Your task is to print each record exactly as it reads.
━━━ AVAILABLE DATA ━━━
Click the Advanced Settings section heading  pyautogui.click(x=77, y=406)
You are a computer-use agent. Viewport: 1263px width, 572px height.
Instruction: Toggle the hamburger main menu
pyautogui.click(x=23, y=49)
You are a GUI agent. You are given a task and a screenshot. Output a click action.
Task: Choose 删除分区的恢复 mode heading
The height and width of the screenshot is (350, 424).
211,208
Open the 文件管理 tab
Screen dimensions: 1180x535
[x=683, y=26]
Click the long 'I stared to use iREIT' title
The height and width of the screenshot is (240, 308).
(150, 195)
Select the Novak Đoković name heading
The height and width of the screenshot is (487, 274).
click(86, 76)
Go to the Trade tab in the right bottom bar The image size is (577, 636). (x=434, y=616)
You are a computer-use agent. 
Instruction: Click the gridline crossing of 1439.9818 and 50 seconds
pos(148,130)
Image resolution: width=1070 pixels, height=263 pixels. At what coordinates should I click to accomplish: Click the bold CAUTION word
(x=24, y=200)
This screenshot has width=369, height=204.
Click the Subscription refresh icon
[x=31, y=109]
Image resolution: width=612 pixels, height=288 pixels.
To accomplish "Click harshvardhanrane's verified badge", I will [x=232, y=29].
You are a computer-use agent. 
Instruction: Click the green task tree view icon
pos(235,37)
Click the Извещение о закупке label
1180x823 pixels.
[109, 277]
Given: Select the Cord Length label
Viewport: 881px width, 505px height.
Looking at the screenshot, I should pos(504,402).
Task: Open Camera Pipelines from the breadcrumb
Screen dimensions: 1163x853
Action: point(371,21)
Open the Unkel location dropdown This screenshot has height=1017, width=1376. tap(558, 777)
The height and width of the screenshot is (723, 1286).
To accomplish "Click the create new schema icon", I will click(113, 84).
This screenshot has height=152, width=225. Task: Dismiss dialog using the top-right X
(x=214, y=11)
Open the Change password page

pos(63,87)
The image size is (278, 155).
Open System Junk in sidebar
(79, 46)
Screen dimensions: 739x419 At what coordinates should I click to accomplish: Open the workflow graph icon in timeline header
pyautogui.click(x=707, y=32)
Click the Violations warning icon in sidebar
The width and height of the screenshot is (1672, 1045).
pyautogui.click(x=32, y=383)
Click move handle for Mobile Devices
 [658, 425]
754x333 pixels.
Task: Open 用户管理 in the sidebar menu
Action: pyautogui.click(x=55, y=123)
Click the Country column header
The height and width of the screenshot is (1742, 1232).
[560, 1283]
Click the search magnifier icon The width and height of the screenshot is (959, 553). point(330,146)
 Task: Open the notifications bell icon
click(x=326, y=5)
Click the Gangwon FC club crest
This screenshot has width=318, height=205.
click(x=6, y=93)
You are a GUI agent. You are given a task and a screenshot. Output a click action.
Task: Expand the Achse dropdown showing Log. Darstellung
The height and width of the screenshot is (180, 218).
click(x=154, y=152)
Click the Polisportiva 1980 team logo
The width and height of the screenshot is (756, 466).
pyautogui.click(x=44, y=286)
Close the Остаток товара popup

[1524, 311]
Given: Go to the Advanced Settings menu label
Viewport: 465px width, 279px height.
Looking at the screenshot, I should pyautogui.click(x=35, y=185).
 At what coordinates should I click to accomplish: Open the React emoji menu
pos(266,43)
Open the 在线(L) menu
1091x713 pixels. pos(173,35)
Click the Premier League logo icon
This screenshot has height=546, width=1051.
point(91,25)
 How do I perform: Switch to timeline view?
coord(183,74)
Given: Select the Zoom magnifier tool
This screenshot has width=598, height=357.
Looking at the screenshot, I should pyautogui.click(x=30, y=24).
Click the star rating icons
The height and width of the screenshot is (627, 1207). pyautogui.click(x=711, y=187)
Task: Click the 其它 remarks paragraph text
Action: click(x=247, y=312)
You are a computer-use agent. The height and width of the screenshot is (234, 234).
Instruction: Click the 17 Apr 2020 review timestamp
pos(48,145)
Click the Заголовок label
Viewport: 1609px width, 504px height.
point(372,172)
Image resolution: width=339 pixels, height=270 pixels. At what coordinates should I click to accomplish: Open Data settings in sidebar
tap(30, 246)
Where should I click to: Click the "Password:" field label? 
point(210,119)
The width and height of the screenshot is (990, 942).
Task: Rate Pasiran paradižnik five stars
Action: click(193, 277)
━━━
▶ **TASK RESPONSE**:
Click the Advanced Settings section heading  pyautogui.click(x=77, y=406)
You are a computer-use agent. Viewport: 1263px width, 572px height.
Instruction: Toggle the hamburger main menu
pyautogui.click(x=23, y=49)
You are a GUI agent. You are given a task and a screenshot. Output a click action.
Task: Choose 删除分区的恢复 mode heading
The height and width of the screenshot is (350, 424).
211,208
Open the 文件管理 tab
Screen dimensions: 1180x535
[x=683, y=26]
Click the long 'I stared to use iREIT' title
The height and width of the screenshot is (240, 308).
(150, 195)
Select the Novak Đoković name heading
The height and width of the screenshot is (487, 274).
click(86, 76)
Go to the Trade tab in the right bottom bar The image size is (577, 636). (x=434, y=616)
You are a computer-use agent. 
Instruction: Click the gridline crossing of 1439.9818 and 50 seconds
pos(148,130)
Image resolution: width=1070 pixels, height=263 pixels. At what coordinates should I click to accomplish: Click the bold CAUTION word
(x=24, y=200)
This screenshot has width=369, height=204.
Click the Subscription refresh icon
[x=31, y=109]
Image resolution: width=612 pixels, height=288 pixels.
To accomplish "Click harshvardhanrane's verified badge", I will [x=232, y=29].
You are a computer-use agent. 
Instruction: Click the green task tree view icon
pos(235,37)
Click the Извещение о закупке label
1180x823 pixels.
[109, 277]
Given: Select the Cord Length label
Viewport: 881px width, 505px height.
Looking at the screenshot, I should pos(504,402).
Task: Open Camera Pipelines from the breadcrumb
Screen dimensions: 1163x853
Action: point(371,21)
Open the Unkel location dropdown This screenshot has height=1017, width=1376. tap(558, 777)
The height and width of the screenshot is (723, 1286).
To accomplish "Click the create new schema icon", I will click(113, 84).
This screenshot has height=152, width=225. Task: Dismiss dialog using the top-right X
(x=214, y=11)
Open the Change password page

pos(63,87)
The image size is (278, 155).
Open System Junk in sidebar
(79, 46)
Screen dimensions: 739x419 At what coordinates should I click to accomplish: Open the workflow graph icon in timeline header
pyautogui.click(x=707, y=32)
Click the Violations warning icon in sidebar
The width and height of the screenshot is (1672, 1045).
pyautogui.click(x=32, y=383)
Click move handle for Mobile Devices
 [658, 425]
754x333 pixels.
Task: Open 用户管理 in the sidebar menu
Action: pyautogui.click(x=55, y=123)
Click the Country column header
The height and width of the screenshot is (1742, 1232).
[560, 1283]
Click the search magnifier icon The width and height of the screenshot is (959, 553). point(330,146)
 Task: Open the notifications bell icon
click(x=326, y=5)
Click the Gangwon FC club crest
This screenshot has width=318, height=205.
click(x=6, y=93)
You are a GUI agent. You are given a task and a screenshot. Output a click action.
Task: Expand the Achse dropdown showing Log. Darstellung
The height and width of the screenshot is (180, 218).
click(x=154, y=152)
Click the Polisportiva 1980 team logo
The width and height of the screenshot is (756, 466).
pyautogui.click(x=44, y=286)
Close the Остаток товара popup

[1524, 311]
Given: Go to the Advanced Settings menu label
Viewport: 465px width, 279px height.
Looking at the screenshot, I should pyautogui.click(x=35, y=185).
 At what coordinates should I click to accomplish: Open the React emoji menu
pos(266,43)
Open the 在线(L) menu
1091x713 pixels. pos(173,35)
Click the Premier League logo icon
This screenshot has height=546, width=1051.
point(91,25)
 How do I perform: Switch to timeline view?
coord(183,74)
Given: Select the Zoom magnifier tool
This screenshot has width=598, height=357.
Looking at the screenshot, I should pyautogui.click(x=30, y=24).
Click the star rating icons
The height and width of the screenshot is (627, 1207). pyautogui.click(x=711, y=187)
Task: Click the 其它 remarks paragraph text
Action: click(x=247, y=312)
You are a computer-use agent. The height and width of the screenshot is (234, 234).
Instruction: Click the 17 Apr 2020 review timestamp
pos(48,145)
Click the Заголовок label
Viewport: 1609px width, 504px height.
point(372,172)
Image resolution: width=339 pixels, height=270 pixels. At what coordinates should I click to accomplish: Open Data settings in sidebar
tap(30, 246)
Where should I click to: Click the "Password:" field label? 
point(210,119)
The width and height of the screenshot is (990, 942).
Task: Rate Pasiran paradižnik five stars
Action: click(193, 277)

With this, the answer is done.